Extracted text →
⟨

JAMES SPECTRUM GETS TECHNICAL

Beatmag’s regular technical columnist James Spectrum (AKA Jari Salo of Pepe Deluxe) reveals the arcane art of the ‘sonic fingerprint’…

A fingerprint is an impression on a surface, usually made by ink, of the curves formed by the friction ridges on the skin of a fingertip. Friction skin ridges are not unique to humans: orang-utans, chimpanzees and gorillas have them on their fingers too, and spider monkeys on the tips of their versatile tails used for climbing. It probably comes as little surprise that the general purpose of friction skin ridges is believed to be providing traction for grasping objects.
Fingerprints are the most commonly used forensic evidence worldwide. Although photography rendered law enforcement officers with extraordinary visual memories unnecessary in the mid 19th century, it wasn’t until 1892 when this infallible means of personal identification was used for the first time to solve a crime. An Argentine police officer Juan Vucetich proved Francisca Rojas guilty of a murder after showing that the bloody fingerprint found at the crime scene was hers, and could only be hers. The science of fingerprint identification still stands out among all other forensic sciences, as it outperforms DNA and all other human identification systems. No two fingerprints have ever been found alike in many billions of human and automated computer comparisons.

⟩

What to work on →
• a. According to the fingerprint column, in what year was fingerprint identification first used to solve a crime?
• b. Pick up the fingerprint column where it ends and keep writing it.
You won't need the data that follows.

Exercise data →
⟨

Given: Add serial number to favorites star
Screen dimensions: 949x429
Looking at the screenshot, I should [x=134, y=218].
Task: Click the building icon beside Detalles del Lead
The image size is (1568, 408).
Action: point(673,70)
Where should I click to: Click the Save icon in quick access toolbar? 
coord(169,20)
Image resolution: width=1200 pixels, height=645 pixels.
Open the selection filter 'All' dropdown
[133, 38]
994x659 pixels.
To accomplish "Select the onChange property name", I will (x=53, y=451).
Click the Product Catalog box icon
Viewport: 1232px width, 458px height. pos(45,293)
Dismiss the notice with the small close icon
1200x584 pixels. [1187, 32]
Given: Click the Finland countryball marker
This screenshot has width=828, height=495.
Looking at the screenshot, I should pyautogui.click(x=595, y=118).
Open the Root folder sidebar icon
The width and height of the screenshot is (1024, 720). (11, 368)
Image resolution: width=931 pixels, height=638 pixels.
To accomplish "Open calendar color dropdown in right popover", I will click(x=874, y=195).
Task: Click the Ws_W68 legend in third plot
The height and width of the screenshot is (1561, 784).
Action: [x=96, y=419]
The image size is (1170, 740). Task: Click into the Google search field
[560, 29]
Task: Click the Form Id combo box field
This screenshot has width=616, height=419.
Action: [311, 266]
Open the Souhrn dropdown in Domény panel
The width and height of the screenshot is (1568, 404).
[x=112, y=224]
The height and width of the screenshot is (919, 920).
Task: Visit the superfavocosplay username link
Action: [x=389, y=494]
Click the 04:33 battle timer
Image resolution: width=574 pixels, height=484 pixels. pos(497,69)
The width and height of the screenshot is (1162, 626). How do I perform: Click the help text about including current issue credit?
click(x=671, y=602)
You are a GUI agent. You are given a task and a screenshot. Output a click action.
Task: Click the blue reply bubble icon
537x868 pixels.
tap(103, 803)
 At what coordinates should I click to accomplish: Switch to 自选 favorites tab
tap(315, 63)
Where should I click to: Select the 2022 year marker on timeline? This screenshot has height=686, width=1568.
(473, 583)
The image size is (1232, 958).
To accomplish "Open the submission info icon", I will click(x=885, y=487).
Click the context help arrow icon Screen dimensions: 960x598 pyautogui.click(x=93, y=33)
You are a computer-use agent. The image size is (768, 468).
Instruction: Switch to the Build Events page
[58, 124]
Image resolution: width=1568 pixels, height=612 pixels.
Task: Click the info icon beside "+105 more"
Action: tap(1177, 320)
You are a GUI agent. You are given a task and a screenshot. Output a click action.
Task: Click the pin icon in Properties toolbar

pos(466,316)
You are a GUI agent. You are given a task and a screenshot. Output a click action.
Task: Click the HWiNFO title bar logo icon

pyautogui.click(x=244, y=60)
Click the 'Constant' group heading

⟩

Exercise answers →
• a. 1892

• b.
The term ‘sonic fingerprint’ is usually associated with great, and quite often nutty producers with distinctive signature sounds. Lee Scratch Perry, Brian Wilson and Phil Spector are probably the most famous ones, yet they’re not as groundbreaking as Les Paul, the father (the mother according to S. Hussein) of multi-tracking and the home studio. Les did come up with the second most famous guitar in the world too, but even that doesn’t make him numero uno producer in my books. Nope, that title goes to the one and only truly mad wizard, the immaculately tailored super fairy from a new world, Joe Meek. Stories about Joe’s various adventures would fill books … and they have, and I do admit having read most of them. The terms ‘innovative genius’ and ‘ahead of his time’ are often overused, but in this case they are severe underestimates. Some people claim that Joe’s work was only few years ahead of his time, but this is simply not true: while most of his tunes did eventually grow old, Joe’s productions and the fact that he crafted the tunes in a modest flat above a handbag shop preceded modern bedroom studios by almost three decades! He couldn’t sing on key if his life depended on it, yet when it came to music he was absolutely in charge: a record maker who tweaked everything from gear to artists’ hair colour in order to get another hit.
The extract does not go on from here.